Pilot & Experiment Plan

  • Pilot cohort: 5k–10k weekly non-schedulers across 2–4 dark-store catchments (mix of metro + tier-2).

  • Experiments:

    • A/B: Suggest & Book visibility vs control (primary metric: slot_selection_rate).

    • 3-arm price test: control / waive handling fee / ₹30 coupon (primary metric: scheduled_conversion_rate).

  • Duration: 14-day active experiment window; evaluate 8–12 weeks for conversion-to-repeat and economics.

  • Primary metrics: scheduled_share_segment, slot_selection_rate, scheduled_on_time_rate, repeat_scheduled_rate, delivery_cost_per_order.

Outcomes & Quantified Targets

  • Observed (research sample): scheduled usage 20%; weekly non-schedulers 45%; median fee ₹30; preferred evening slots 50%.

  • Conservative target (pilot objective): convert 20–30% of the pilot segment to scheduled within 8–12 weeks (projected target based on research patterns, to be validated).
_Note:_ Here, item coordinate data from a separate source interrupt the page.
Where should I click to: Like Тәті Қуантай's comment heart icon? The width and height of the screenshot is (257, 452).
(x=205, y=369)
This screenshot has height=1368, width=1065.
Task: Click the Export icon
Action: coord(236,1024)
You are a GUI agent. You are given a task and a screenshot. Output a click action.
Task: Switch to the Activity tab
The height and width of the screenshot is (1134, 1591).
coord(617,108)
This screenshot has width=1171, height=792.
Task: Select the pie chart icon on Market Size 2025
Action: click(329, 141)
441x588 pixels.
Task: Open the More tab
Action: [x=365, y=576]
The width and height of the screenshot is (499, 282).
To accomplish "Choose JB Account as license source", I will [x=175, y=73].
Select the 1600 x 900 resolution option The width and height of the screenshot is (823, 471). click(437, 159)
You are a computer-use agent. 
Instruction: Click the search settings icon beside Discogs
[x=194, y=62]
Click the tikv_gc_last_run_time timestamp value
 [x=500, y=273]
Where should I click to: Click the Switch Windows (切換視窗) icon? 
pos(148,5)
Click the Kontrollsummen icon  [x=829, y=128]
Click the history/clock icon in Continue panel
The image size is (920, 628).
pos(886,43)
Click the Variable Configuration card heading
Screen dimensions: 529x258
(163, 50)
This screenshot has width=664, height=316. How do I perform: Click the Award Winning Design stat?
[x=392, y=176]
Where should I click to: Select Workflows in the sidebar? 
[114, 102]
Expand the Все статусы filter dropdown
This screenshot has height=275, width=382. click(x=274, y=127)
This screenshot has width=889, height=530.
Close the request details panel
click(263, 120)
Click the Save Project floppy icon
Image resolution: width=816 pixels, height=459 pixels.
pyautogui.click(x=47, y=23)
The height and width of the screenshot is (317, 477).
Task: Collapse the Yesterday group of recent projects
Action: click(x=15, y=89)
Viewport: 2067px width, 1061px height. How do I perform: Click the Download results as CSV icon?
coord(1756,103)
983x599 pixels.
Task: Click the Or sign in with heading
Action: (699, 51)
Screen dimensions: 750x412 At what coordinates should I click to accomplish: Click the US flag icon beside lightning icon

  • Economics estimate (ops-informed range): scheduled deliveries can reduce delivery cost/order by ~20–40% through batching and routing efficiencies if adoption scales (estimate derived from ops modeling; pilot to validate).

Showcase

  • Product leadership: I led hypothesis framing, prioritized experiments (RICE/ICE), and delivered a PRD with wireframes and API/DB design.

  • Execution readiness: Pilot-ready experiment design with instrumentation, sample sizing rationale, and launch playbooks (CS & ops).

  • Analytical rigor: SQL templates, event schema, KPI tree, and success criteria pre-registered to avoid bias.

  • Cross-functional orchestration: coordinated design, analytics, fulfillment ops, rider ops, and CS for pilot readiness.

Why This Matters

  • This approach converts behavioral insight into a measurable product experiment that directly addresses unit economics - enabling Zepto to reduce variable delivery cost while preserving its instant promise for urgent consumers.

Tools & Artifacts Referenced

  • Survey CSV (S01–S40), Interview transcripts (I01–I08), Milestone decks (1–4), Product Concept Note, Full PRD, Figma wireframes.